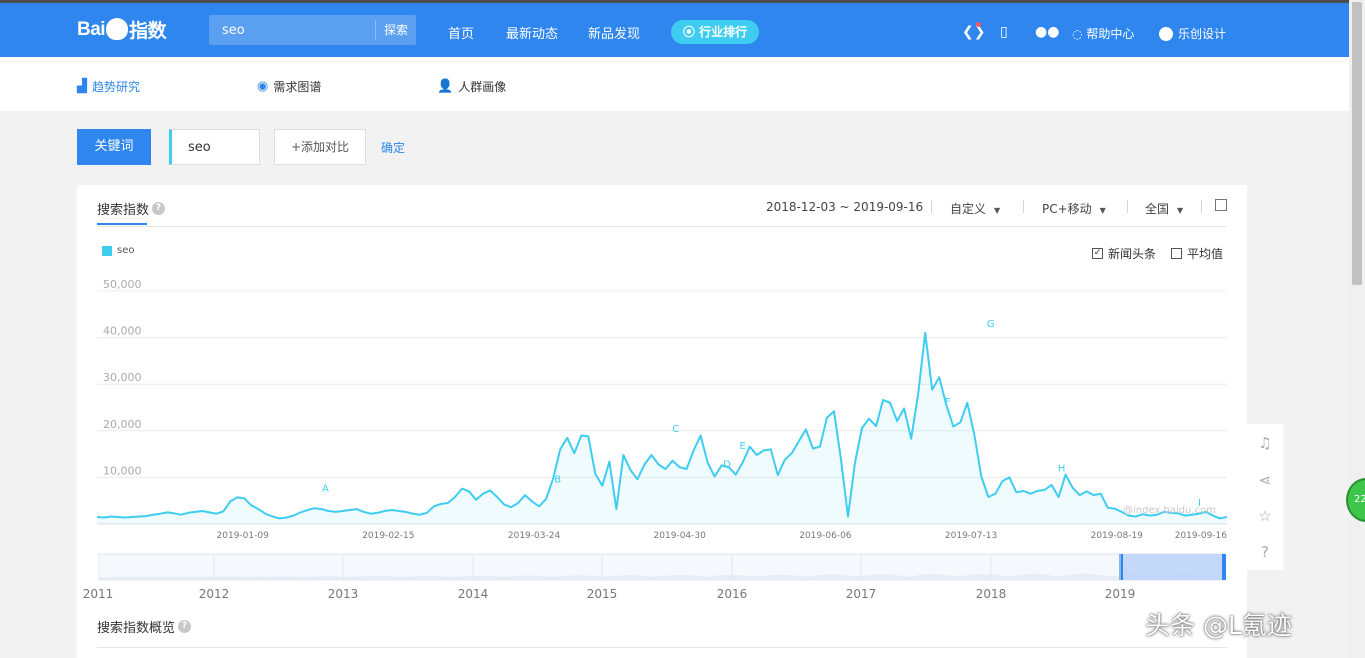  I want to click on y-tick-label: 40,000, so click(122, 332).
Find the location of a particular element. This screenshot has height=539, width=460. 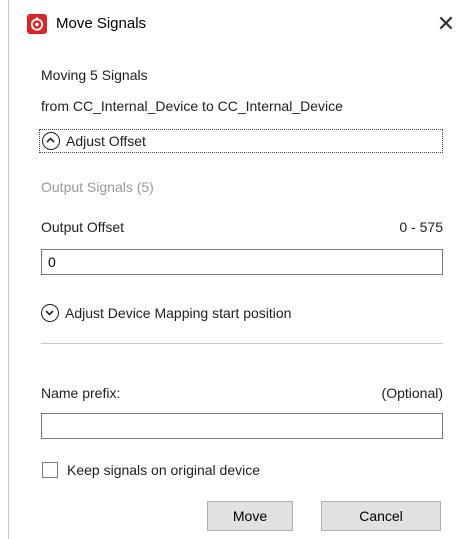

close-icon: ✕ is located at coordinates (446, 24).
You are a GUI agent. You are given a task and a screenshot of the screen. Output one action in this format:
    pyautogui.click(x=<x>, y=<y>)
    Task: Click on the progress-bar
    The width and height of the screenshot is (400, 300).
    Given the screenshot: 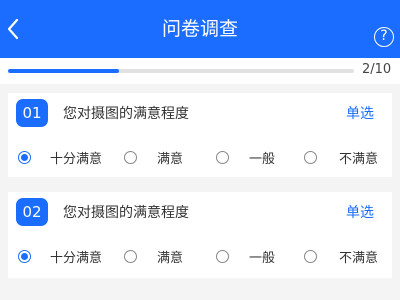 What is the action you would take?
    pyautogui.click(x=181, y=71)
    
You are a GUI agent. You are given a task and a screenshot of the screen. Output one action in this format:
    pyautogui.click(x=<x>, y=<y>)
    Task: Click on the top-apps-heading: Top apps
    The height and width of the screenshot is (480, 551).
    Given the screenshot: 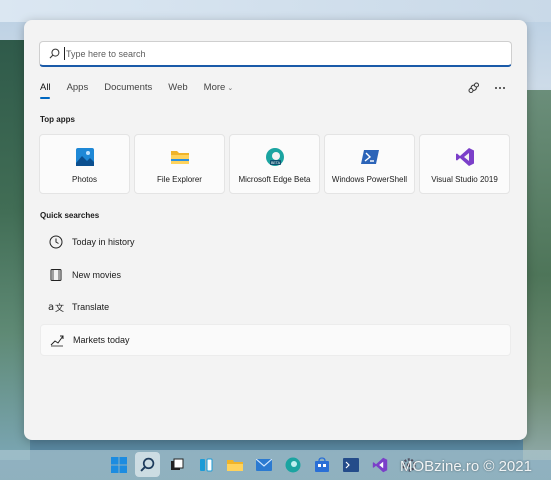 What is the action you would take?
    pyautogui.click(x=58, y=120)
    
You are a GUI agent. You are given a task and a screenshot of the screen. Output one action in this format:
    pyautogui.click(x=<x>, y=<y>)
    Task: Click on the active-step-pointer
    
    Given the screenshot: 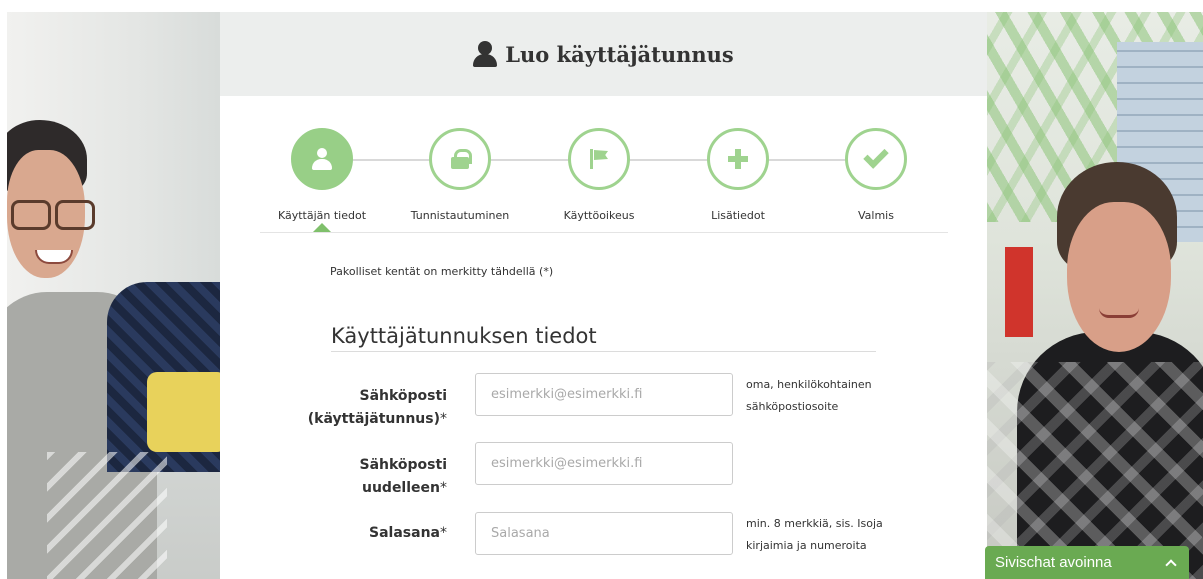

DIRECTIONS FOR THIS TASK: Copy the records word for word, everything from the start down to the line containing "close-icon: ✕ is", including that line. Leave the pictures out of your copy.

ANSWER SPACE:
  I want to click on y-tick-label: 40,000, so click(122, 332).
Find the location of a particular element. This screenshot has height=539, width=460. 

close-icon: ✕ is located at coordinates (446, 24).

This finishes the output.